On April 16, 2020, the CFPB released a final rule affecting the thresholds for HMDA reporting. To assist with understanding the transition, the Bureau has published new resources and updated some existing ones:
- Unofficial, informal redline to reflect changes to Regulation C
- Executive Summary
- HMDA Rule Key Dates Timeline 2020-2022
- HMDA institutional coverage chart, effective July 1, 2020 through December 31, 2021
- HMDA institutional coverage chart, effective January 1, 2022
- HMDA transactional coverage chart, effective July 1, 2020 through December 31, 2021
- HMDA transactional coverage chart, effective January 1, 2022
Now, that is a LOT of information above, so let’s see if we can’t distill it down:
- Effective July 1, 2020, the number of closed-end loans which must be originated to be considered a covered “financial institution” is being increased from 25 to 100 for each of the two preceding years for both depository and non-depository institutions. The current 500 open-end figure is staying the same.
- Effective January 1, 2022, the number of open-end loans which must be originated to be considered a “financial institution” is being decreased from 500 to 200 for each of the two preceding years for both depository and non-depository institutions.
- The Executive Summary clarifies a couple items which could be confusing on the first read. If you are a HMDA reporter now, but would not be when the 100 closed-end threshold kicks in July 1, you must:
- Continue collecting HMDA data for January 1 – June 30, 2020; and,
- Record the collected HMDA data on a loan application register within 30 days of quarter-end but only for the first quarter, as the second quarter 30-day timing for recording falls after July 1.
So, you still must collect the first half of the year’s data and record the first quarter information on the LAR, but do you have to file come March 2021? The answer is no, reporting is optional.
You may be feeling like you have done all that work so you can report that data you have collected. But here is where the Regulators have thrown us a curve ball. If we want to report the information from the first half of 2020, WE HAVE TO COLLECT, RECORD AND REPORT FOR THE ENTIRE CALENDAR YEAR. So, your institution would have to keep collecting and reporting and verifying that data when it is not required. I don’t foresee a lot of optional reporting occurring.
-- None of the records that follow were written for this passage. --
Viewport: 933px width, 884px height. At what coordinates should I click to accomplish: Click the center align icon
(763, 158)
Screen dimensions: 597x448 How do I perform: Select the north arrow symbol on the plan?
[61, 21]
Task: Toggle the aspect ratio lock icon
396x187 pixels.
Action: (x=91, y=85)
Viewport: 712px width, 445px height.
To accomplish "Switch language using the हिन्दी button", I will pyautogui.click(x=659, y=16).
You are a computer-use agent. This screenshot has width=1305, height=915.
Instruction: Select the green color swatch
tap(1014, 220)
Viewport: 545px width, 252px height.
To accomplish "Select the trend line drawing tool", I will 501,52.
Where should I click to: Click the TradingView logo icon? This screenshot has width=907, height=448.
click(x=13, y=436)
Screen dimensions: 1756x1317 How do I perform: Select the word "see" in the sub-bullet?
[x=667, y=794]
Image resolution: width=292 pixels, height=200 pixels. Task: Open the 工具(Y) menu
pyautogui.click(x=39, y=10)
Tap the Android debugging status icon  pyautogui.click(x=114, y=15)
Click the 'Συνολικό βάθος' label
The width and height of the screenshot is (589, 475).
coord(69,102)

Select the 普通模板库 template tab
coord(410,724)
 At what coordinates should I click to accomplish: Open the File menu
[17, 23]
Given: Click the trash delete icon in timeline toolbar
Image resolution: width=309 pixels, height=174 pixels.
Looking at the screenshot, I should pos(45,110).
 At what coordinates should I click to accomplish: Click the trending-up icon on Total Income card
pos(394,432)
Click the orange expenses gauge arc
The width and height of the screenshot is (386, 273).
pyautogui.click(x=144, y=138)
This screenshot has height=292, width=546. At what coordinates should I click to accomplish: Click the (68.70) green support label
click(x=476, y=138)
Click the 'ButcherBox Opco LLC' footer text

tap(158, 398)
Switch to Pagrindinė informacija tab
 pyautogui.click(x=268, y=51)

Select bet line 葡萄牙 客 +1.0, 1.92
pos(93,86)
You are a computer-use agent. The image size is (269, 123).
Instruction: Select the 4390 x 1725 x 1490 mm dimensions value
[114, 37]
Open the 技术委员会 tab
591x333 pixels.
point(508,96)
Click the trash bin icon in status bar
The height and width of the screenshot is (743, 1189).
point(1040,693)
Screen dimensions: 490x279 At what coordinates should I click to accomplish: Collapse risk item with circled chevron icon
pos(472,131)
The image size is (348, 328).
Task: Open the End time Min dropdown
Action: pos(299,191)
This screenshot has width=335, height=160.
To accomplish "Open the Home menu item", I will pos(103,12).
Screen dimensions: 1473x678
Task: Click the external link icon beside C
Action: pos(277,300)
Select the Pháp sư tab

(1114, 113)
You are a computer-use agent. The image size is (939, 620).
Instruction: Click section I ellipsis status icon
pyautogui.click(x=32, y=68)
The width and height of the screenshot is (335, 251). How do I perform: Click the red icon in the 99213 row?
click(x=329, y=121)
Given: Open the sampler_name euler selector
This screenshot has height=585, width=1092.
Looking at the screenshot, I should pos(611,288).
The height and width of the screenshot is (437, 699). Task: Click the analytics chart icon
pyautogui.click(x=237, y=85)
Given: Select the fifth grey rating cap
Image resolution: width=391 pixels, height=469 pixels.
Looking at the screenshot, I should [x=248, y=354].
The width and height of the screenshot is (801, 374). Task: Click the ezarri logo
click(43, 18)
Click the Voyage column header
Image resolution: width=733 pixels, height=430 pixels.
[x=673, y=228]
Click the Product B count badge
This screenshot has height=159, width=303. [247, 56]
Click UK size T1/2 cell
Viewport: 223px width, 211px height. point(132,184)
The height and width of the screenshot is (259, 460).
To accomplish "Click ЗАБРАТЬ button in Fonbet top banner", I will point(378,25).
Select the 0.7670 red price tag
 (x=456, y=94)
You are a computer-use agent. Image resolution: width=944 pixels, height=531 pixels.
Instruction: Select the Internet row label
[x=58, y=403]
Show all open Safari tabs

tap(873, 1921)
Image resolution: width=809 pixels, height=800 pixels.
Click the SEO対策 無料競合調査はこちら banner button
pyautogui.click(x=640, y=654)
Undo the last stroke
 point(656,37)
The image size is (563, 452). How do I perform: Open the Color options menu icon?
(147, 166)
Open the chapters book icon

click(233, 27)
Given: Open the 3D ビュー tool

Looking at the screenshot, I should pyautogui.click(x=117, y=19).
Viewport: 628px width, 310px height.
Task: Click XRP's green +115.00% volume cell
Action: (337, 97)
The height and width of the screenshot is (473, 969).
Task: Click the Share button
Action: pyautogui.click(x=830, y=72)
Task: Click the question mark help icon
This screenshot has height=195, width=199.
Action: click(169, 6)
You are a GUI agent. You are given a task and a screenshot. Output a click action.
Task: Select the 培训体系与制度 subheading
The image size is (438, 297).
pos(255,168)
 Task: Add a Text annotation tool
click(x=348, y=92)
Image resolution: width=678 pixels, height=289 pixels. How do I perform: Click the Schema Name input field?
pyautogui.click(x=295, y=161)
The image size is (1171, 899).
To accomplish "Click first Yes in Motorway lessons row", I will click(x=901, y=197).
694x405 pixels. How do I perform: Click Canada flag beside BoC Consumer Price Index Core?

Also, keep in mind this new rule does not absolve us of Regulation B collection responsibilities. We still have to collect information regarding the ethnicity, race, sex, marital status and age where the credit is primarily for the purchase or refinancing of a dwelling occupied or to be occupied by the applicant as a principal residence, where the extension of credit will be secured by the dwelling.
So, we would no longer be required to collect ethnicity/race/sex information for dwelling secured loans such as second homes and investment or free-and-clear properties. What happens if you continue to collect the demographic information when you are no longer a HMDA reporter? Regulation B permits data collection for up to five years when no longer a HMDA reporter (1002.5(a)(4)(iii)). The Bureau recognizes there may be a need for more time to update systems and forms and to retrain employees. Although Regulation B prohibits creditors from inquiring about the race, color, religion, national origin, or sex of a credit applicant except under certain circumstances, the Bureau notes that even after the effective date, applicable exceptions in Regulation B will permit institutions newly excluded to collect information in 2020 about the ethnicity, race, and sex of applicants for loans that would have been covered loans absent this final rule.